## YOUR OBJECTIVE
Find every line with the string "Open" in the material below and copy it.

## DATA RECORDS
----------------
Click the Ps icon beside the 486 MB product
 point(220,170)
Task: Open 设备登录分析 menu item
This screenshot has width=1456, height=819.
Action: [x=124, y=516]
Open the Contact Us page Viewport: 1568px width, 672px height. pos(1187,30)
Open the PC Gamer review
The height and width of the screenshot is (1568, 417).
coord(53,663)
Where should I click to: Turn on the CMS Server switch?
----------------
## ANSWER TO THE PROBLEM
Task: Open 设备登录分析 menu item
Open the Contact Us page Viewport: 1568px width, 672px height. pos(1187,30)
Open the PC Gamer review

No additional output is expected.